▸ EXERCISE REQUIREMENTS
In the data below, locate the line containing "Instruction: Open the Edit" and the line containing "Task: Click the Segui follow button", then retype both and everything between them exactly. Pictures are not part of the copy.

====================

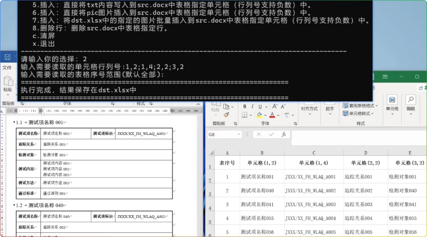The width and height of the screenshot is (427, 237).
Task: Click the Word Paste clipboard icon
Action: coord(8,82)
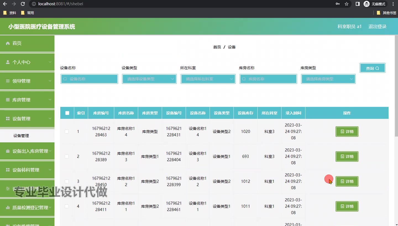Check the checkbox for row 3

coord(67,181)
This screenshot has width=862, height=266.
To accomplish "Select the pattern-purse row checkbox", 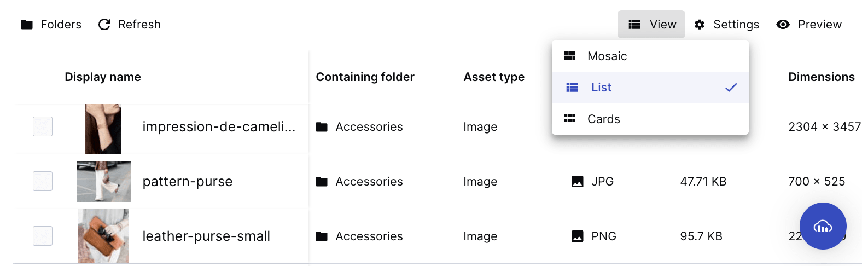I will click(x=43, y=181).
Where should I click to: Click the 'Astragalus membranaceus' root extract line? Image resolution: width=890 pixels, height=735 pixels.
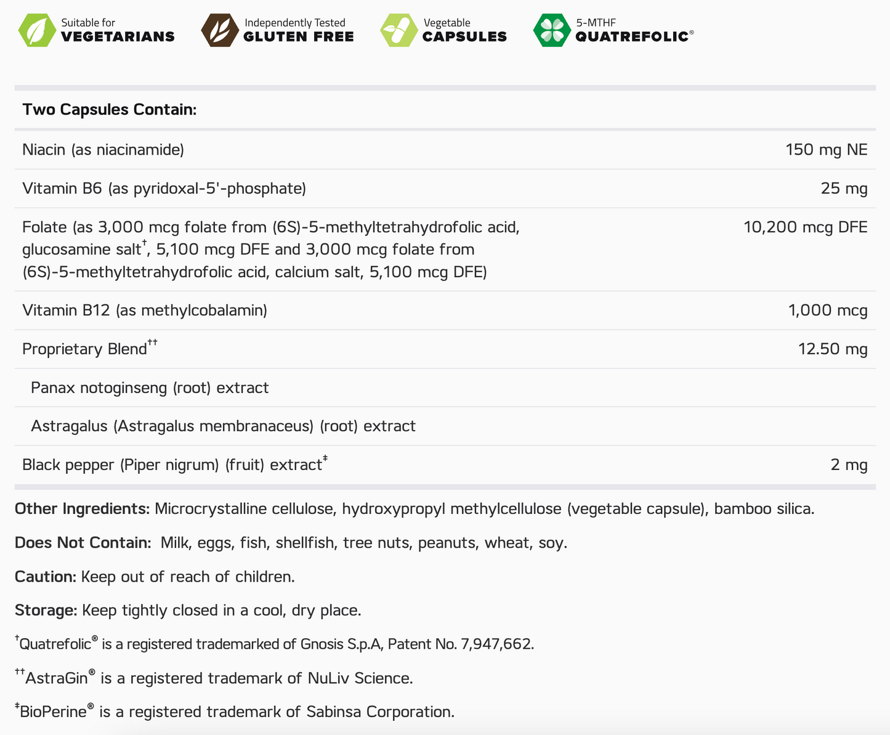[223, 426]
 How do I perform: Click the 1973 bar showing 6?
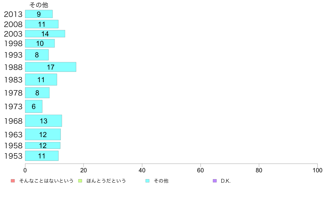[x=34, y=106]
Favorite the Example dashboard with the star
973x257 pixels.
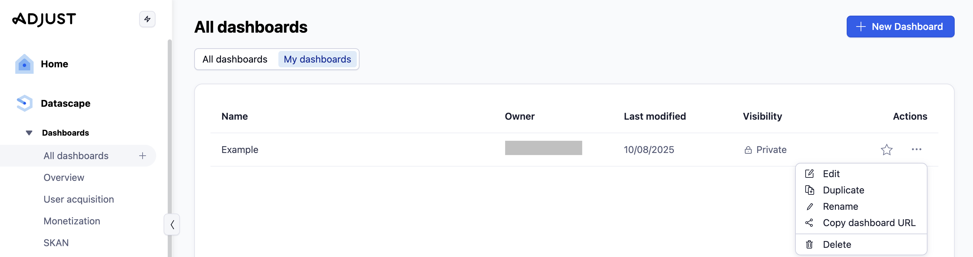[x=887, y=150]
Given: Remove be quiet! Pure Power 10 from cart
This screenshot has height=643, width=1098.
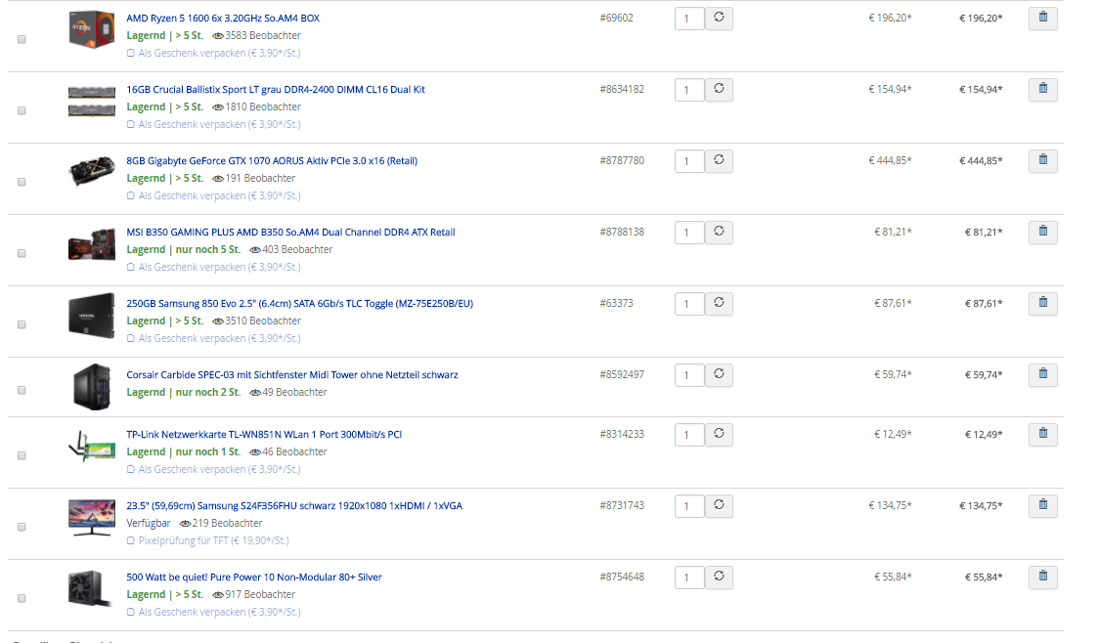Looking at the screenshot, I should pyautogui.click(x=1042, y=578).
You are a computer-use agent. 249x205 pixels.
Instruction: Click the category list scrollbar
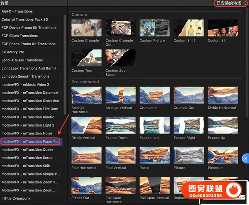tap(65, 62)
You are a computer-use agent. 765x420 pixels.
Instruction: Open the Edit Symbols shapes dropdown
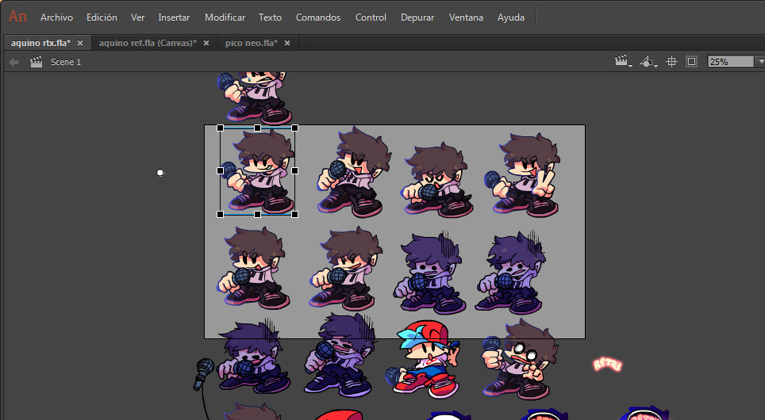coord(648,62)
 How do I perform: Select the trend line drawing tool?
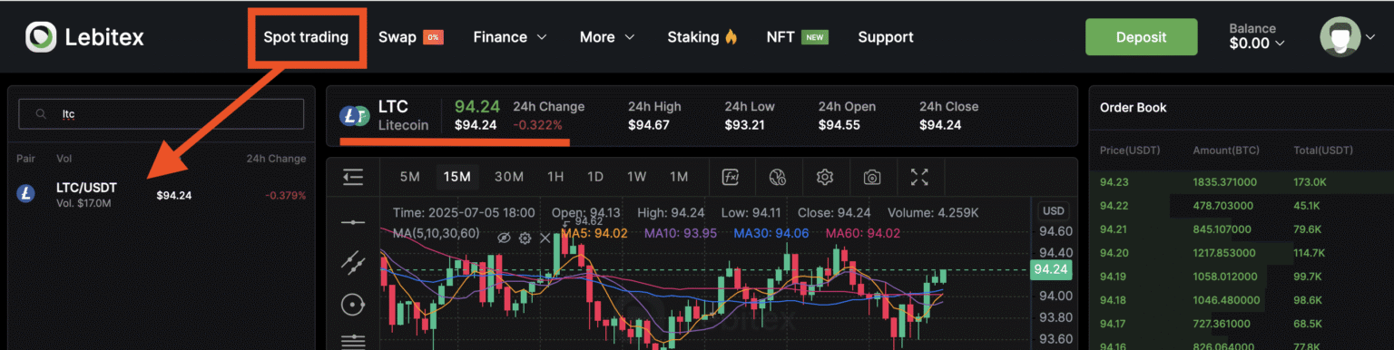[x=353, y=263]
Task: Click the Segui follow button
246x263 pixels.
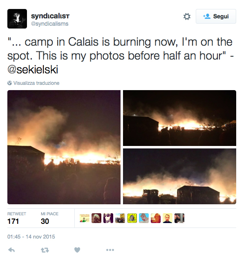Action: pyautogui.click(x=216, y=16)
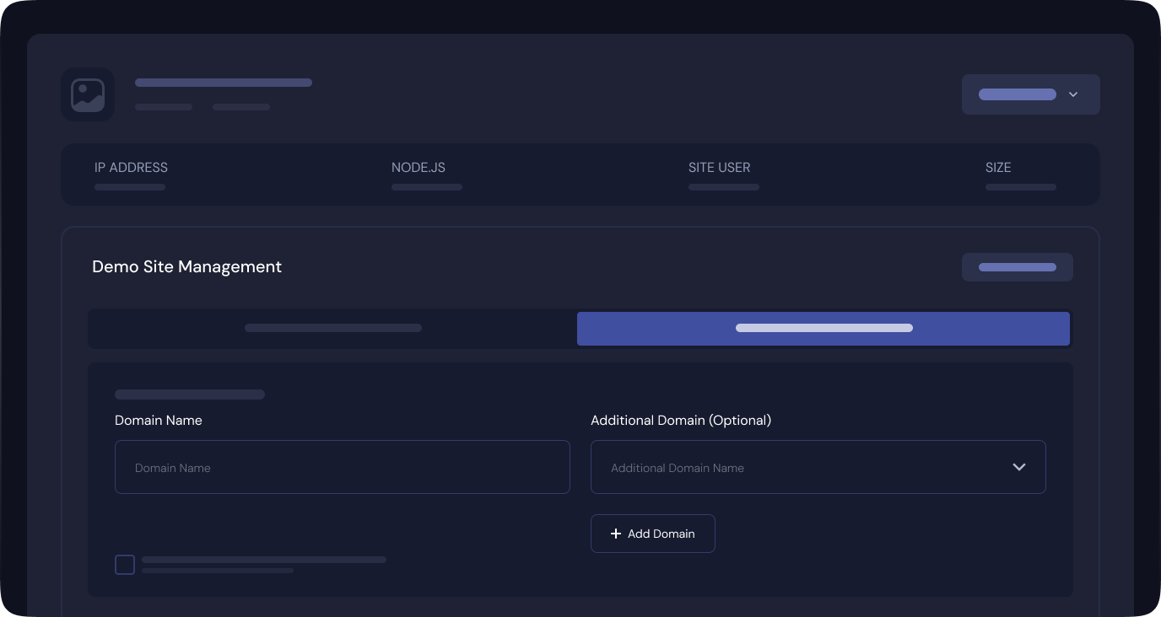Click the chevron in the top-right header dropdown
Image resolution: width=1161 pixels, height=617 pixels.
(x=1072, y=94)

====================

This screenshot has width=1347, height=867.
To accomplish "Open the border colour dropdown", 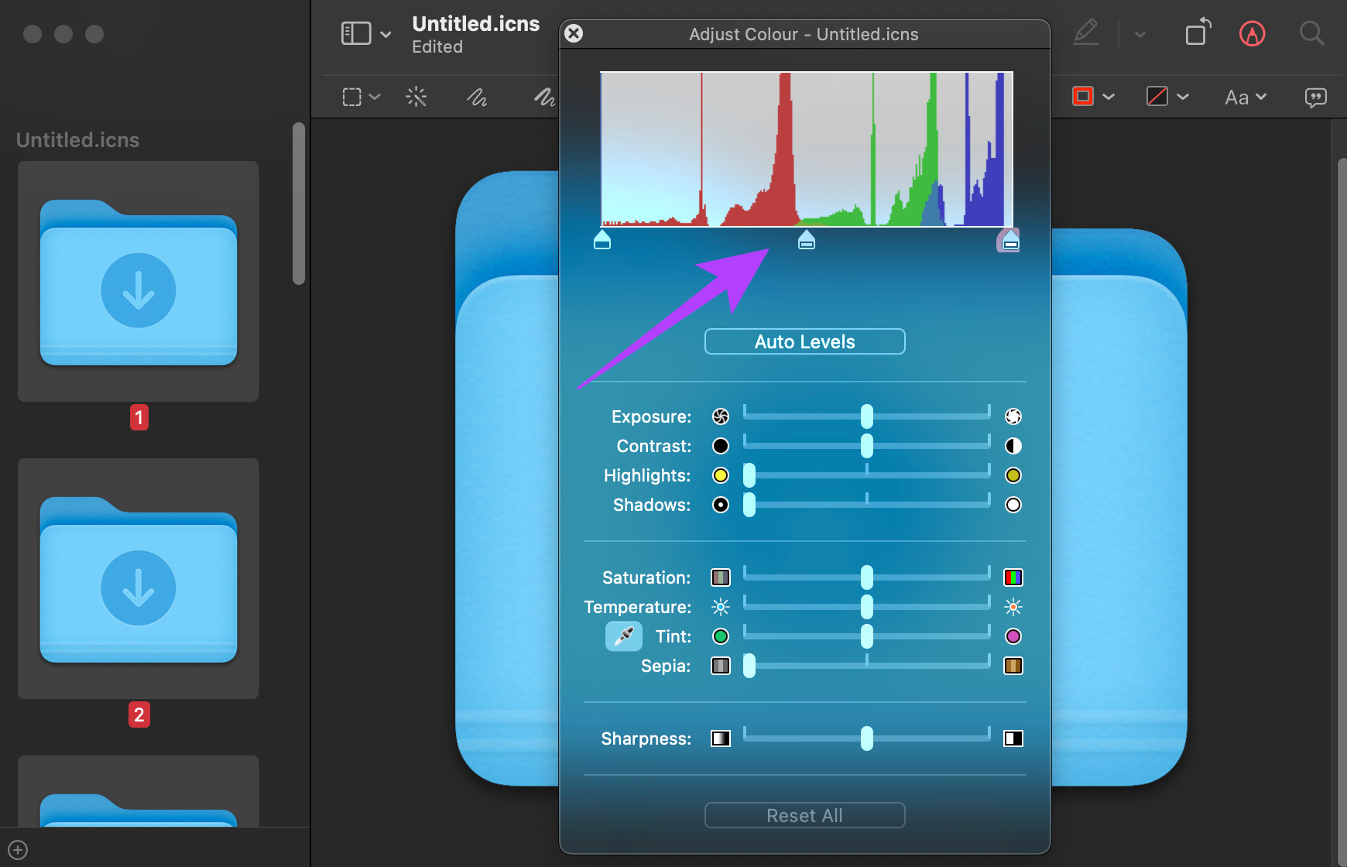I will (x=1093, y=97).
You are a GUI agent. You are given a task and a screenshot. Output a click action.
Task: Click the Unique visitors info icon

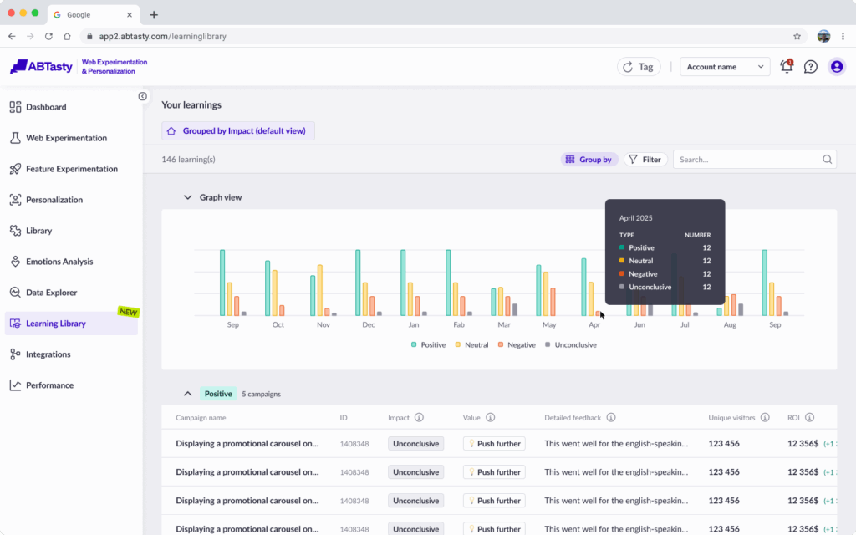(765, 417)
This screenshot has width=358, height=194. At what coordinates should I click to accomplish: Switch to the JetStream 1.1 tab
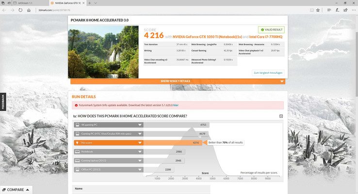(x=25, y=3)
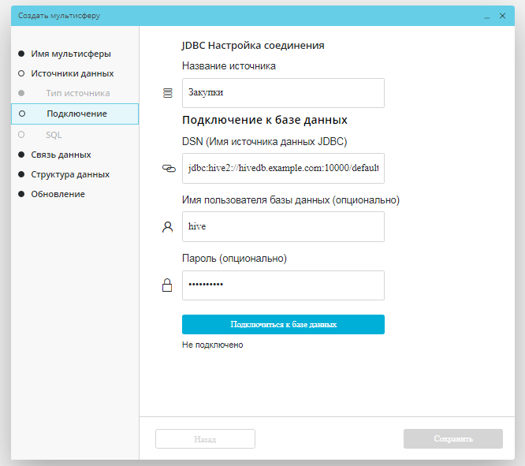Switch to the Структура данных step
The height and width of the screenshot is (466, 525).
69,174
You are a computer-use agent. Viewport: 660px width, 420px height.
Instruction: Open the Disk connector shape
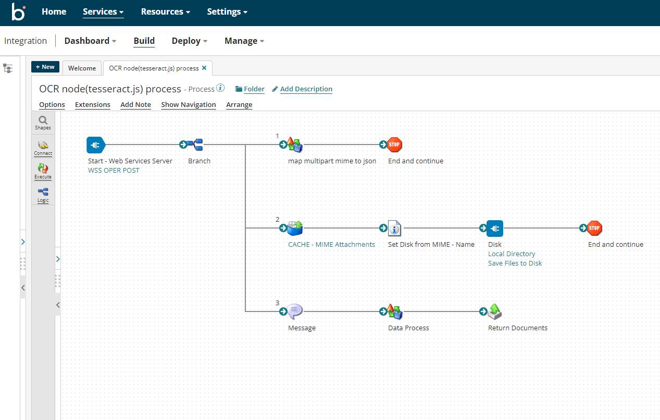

====================

▸ SOLUTION FOR THIS EXERCISE
Instruction: Open the Edit Symbols shapes dropdown
coord(648,62)
 How do I perform: Select the trend line drawing tool?
[x=353, y=263]
Task: Click the Segui follow button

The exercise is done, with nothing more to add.